You didn't say what you are using for parsing, but from your example, it 
appears likely that you are using the xml.dom.minidom module.


> I must use predefined XML files, parsing them, extending them, and
> produce some result.
>
> But as I see that in Windows this is working wrong.
>
> When the predefined XMLs are "formatted" (prettied) with CRLFs, then
> the parser keeps these plus LF characters (not handle the logic that
> CR = LF = CRLF), and it is appearing in the new result too.

I assume that you are referring to XML's newline normalisation algorithm? 
That should normally be handled by the parser, which, in the case of 
minidom, is usually expat. And I seriously doubt that expat has a problem 
with something as basic as newline normalisation.

Did you verify that the newlines are really not being converted by the 
parser? From your example, I can only see that you are serialising the XML 
tree back into a file, which may or may not alter the line endings by 
itself. Instead, take a look at the text content in the tree right after 
parsing to see how line endings look at that level.


>      xo = parse('test_original.xml')
>      de = xo.documentElement
>      de.setAttribute('b', "2")
>      b = xo.toxml('utf-8')
>      f = open('test_original2.xml', 'wb')
>      f.write(b)
>      f.close()

This doesn't do any pretty printing, though, in case that's what you were 
really after (which appears likely according to your comments).

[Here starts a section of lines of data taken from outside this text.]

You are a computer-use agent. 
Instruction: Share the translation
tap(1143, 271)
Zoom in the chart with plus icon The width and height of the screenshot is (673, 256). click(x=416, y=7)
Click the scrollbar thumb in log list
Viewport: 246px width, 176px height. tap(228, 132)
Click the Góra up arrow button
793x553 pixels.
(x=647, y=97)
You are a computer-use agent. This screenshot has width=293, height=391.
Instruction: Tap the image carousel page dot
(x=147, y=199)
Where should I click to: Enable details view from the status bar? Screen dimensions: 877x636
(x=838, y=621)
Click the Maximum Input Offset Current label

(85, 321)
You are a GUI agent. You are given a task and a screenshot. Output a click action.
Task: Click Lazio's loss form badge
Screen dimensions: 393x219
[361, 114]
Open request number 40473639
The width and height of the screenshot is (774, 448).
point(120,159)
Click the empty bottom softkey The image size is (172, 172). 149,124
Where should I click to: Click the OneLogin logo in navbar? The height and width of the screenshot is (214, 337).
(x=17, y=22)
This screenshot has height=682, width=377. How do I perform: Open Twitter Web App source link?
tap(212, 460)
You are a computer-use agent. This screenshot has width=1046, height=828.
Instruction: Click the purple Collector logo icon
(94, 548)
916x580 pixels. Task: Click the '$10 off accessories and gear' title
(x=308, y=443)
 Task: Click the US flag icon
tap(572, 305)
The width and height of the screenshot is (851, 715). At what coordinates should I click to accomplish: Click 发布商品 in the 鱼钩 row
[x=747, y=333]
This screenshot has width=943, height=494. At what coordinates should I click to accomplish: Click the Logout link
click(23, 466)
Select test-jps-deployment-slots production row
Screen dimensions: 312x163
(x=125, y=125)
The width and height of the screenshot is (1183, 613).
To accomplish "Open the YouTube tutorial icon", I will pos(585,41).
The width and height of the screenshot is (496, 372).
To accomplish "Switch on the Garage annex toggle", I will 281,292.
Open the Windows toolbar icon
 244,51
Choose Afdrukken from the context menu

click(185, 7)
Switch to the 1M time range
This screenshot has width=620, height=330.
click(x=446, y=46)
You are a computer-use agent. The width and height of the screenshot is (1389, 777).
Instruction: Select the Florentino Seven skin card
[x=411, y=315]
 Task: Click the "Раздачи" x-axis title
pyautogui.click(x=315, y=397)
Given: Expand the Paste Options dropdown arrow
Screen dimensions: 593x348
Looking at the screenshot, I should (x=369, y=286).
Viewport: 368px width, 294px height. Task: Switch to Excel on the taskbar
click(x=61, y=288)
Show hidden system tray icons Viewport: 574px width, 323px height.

> And: if I used text elements, this can extend the information with
> plus characters and make wrong xml...

Sorry, I don't understand this sentence.


> I can use only "myowngenerated", and not prettied xmls because of this
> problem!

Then what is the actual problem? Do you get an error somewhere? And if so, 
could you paste the exact error message and describe what you do to produce 
it? The mere fact that the line endings use the normal platform specific 
representation doesn't seem like a problem to me.

Stefan

[toc] | [prev] | [next] | [standalone]

#16537

From	durumdara <durumdara@gmail.com>
Date	2011-12-02 00:13 -0800
Message-ID	<6cc21b82-aa31-47d2-8510-5d629b6c12f2@t16g2000vba.googlegroups.com>
In reply to	#16433

Dear Stefan!


So: may I don't understand the things well, but I thought that parser
drop the "nondata" CRLF-s + other characters (not preserve them).

Then don't matters that I read the XML from a file, or I create it
from code, because all of them generating SAME RESULT.
But Python don't do that.
If I make xml from code, the code is without plus characters.
But Python preserves parsed CRLF characters somewhere, and they are
also flushing into the result.

Example:

original='''
<?xml version="1.0" encoding="utf-8"?>
<doc a="1">
    <element a="1">
        AnyText
    </element>
</doc>
'''

If I parse this, and write with toxml, the CRLF-s remaining in the
code, but if I create this document line by line, there is no CRLF,
the toxml write "only lined" xml.

This also meaning that if I use prettyxml call, to prettying the xml,
the file size is growing.

If there is a multiple processing queue - if two pythons communicating
in xml files, the size can growing every time.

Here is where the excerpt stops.